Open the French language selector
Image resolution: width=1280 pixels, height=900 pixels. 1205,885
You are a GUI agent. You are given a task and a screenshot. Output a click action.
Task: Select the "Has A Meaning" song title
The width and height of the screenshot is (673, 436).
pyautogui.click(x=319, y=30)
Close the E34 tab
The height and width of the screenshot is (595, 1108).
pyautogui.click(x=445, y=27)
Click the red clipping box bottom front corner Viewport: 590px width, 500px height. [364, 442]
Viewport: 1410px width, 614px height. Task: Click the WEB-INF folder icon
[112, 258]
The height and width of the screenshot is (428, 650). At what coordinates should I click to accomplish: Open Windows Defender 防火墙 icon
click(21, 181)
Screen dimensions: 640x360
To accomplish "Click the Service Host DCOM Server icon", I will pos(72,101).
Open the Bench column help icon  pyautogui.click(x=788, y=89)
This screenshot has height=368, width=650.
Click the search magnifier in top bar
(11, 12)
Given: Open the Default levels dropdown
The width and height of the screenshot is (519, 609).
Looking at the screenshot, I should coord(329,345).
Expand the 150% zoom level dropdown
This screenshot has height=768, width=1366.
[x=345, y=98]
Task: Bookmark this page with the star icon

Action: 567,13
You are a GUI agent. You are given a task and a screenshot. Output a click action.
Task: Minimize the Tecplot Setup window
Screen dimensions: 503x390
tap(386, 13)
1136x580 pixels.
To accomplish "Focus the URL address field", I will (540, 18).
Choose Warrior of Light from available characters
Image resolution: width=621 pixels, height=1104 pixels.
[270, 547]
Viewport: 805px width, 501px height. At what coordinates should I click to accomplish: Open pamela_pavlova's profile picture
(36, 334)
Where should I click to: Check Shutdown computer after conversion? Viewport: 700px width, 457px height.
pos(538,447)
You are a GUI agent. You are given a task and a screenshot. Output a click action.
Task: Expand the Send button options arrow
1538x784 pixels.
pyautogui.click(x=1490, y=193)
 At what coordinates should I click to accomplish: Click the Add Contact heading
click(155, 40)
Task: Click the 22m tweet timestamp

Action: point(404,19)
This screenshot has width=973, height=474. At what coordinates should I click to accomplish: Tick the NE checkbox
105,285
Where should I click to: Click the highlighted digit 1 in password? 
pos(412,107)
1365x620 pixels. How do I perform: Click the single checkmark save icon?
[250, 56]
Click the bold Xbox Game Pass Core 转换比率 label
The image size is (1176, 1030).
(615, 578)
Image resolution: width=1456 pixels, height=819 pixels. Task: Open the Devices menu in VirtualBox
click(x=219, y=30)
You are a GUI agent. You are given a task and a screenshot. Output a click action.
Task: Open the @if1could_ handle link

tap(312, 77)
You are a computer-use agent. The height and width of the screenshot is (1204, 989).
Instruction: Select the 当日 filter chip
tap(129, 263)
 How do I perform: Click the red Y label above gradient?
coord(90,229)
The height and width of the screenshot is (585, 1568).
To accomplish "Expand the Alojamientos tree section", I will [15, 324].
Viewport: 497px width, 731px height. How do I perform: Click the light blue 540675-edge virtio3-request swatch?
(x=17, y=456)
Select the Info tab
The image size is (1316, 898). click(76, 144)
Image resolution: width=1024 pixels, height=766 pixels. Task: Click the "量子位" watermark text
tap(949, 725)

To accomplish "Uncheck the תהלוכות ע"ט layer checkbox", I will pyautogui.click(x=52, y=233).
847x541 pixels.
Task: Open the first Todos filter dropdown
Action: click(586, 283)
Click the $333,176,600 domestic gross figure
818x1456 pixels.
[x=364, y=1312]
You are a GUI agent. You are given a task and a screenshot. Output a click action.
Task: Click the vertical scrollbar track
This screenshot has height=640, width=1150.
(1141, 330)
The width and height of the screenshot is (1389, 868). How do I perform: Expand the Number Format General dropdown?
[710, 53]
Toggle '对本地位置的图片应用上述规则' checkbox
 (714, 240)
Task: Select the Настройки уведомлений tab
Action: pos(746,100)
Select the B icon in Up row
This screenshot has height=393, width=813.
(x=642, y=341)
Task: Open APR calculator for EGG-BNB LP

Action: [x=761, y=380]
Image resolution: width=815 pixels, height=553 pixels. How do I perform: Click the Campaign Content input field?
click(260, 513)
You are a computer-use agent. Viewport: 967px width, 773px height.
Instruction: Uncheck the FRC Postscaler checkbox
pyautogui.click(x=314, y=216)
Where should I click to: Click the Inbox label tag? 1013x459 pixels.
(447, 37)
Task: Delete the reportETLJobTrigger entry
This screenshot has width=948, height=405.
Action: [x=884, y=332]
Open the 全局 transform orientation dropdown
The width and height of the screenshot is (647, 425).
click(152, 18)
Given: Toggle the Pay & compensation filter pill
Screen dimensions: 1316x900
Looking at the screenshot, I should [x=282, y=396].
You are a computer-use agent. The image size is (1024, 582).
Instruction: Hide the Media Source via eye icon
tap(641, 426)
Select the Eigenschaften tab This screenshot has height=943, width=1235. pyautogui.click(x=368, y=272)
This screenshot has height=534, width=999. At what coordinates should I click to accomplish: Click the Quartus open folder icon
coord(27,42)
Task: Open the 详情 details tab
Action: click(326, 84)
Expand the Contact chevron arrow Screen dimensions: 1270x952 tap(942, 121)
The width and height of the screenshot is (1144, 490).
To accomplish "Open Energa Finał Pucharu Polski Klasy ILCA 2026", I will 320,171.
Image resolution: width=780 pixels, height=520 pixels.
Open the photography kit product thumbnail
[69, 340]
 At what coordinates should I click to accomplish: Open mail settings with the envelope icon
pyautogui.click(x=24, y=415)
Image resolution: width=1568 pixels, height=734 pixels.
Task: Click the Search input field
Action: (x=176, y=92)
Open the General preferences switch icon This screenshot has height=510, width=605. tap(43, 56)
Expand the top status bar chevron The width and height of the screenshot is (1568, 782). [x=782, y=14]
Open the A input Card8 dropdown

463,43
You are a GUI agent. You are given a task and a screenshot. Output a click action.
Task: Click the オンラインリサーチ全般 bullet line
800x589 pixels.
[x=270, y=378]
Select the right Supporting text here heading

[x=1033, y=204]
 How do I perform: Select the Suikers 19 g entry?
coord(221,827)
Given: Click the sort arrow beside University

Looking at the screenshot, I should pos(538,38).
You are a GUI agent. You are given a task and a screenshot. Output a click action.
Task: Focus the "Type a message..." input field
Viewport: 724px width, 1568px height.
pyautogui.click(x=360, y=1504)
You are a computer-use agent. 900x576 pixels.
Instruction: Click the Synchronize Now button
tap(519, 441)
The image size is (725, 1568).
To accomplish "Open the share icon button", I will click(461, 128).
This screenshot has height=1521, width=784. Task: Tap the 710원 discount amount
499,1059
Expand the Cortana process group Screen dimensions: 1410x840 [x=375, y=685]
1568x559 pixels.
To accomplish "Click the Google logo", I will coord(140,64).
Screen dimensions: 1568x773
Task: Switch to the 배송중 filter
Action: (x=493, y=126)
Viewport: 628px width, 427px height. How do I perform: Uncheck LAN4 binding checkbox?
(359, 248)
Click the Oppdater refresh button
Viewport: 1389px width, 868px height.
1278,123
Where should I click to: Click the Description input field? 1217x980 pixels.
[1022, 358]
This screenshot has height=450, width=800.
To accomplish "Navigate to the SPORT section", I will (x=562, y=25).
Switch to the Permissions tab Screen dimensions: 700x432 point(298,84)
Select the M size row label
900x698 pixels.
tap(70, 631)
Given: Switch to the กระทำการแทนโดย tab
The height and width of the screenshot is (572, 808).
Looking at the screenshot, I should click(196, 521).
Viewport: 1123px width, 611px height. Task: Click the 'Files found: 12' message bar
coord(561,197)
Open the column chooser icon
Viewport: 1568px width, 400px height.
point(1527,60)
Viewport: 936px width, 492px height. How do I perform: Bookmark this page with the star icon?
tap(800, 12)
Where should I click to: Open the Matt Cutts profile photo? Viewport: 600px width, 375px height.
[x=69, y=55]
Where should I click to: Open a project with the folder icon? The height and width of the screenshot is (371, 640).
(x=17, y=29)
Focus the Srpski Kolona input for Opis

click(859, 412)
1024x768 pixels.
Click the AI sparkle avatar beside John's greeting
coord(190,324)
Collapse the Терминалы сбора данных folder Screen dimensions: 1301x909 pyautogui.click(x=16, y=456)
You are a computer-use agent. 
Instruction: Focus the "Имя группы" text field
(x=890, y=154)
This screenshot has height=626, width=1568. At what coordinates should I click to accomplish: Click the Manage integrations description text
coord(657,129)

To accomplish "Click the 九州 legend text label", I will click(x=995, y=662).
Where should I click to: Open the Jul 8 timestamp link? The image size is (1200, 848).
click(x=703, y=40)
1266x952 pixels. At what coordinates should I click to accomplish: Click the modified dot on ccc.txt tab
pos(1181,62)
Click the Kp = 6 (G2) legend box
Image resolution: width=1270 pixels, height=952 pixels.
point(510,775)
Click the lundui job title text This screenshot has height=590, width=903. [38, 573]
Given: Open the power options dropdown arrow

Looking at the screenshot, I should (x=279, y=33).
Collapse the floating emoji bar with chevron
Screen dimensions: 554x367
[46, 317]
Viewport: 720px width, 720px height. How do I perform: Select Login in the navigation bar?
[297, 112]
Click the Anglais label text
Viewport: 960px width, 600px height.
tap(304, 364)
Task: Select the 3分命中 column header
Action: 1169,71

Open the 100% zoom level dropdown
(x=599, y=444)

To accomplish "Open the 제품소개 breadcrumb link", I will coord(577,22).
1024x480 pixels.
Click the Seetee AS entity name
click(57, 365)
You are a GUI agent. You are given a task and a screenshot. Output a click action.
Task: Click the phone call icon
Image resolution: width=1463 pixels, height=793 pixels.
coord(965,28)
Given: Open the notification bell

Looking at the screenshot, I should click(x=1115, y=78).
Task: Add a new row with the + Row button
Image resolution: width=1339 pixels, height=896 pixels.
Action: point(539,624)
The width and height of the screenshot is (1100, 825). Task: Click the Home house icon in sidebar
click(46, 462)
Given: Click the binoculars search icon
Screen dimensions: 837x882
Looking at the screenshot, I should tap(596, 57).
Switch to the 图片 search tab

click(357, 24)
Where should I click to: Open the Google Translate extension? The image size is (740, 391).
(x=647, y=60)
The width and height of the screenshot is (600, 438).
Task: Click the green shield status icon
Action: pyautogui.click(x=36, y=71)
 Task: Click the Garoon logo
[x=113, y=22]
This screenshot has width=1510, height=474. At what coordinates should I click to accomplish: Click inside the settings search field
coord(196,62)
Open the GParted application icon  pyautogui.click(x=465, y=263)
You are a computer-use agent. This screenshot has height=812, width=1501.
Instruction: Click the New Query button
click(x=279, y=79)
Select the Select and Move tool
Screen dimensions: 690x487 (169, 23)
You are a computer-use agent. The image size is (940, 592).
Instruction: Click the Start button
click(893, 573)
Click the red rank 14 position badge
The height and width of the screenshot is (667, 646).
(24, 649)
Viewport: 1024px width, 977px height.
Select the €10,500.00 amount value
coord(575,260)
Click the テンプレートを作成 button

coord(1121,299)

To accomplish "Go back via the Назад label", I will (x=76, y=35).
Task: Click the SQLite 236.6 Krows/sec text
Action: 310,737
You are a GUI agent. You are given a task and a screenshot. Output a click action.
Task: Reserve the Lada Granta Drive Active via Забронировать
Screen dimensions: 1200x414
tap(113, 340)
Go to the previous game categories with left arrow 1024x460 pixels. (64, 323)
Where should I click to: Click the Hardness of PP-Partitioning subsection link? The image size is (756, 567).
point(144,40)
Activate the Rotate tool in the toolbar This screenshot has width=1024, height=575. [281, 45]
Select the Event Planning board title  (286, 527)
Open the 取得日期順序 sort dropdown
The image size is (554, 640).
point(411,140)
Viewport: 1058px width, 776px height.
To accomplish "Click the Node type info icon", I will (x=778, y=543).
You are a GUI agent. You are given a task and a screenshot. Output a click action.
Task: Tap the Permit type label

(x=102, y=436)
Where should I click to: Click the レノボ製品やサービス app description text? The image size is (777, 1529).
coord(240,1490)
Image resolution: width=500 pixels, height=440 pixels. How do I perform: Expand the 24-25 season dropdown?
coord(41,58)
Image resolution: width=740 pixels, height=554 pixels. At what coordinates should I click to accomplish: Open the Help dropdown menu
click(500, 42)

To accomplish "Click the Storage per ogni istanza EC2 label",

▬▬▬▬▬▬

* [Directions for this task]:
Each line that has the word "title" counts once. How many such lines are in the data? Give the number alone.

* [Solution to this exercise]:
3